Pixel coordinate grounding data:
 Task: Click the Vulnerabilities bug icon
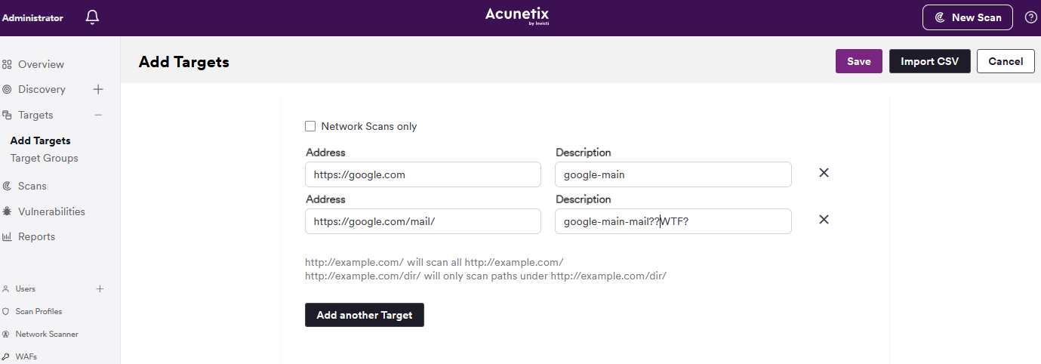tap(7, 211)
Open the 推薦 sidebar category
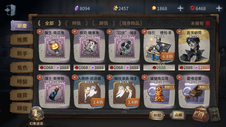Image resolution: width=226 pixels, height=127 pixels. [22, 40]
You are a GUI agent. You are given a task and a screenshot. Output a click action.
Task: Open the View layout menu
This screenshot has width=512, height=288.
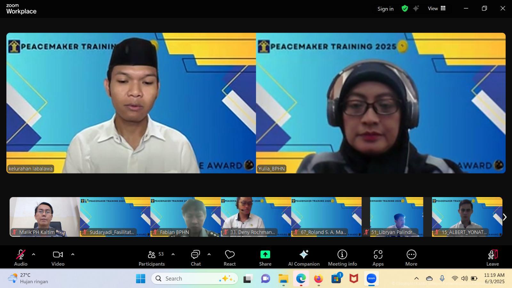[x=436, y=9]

Exercise details: Please set down exactly the lines from the first line of the data above through the line with "Task: Open the View layout menu", both included, leaving out the pictures.

Answer to this exercise:
 Task: Click the Vulnerabilities bug icon
tap(7, 211)
Open the 推薦 sidebar category
Image resolution: width=226 pixels, height=127 pixels. [22, 40]
You are a GUI agent. You are given a task and a screenshot. Output a click action.
Task: Open the View layout menu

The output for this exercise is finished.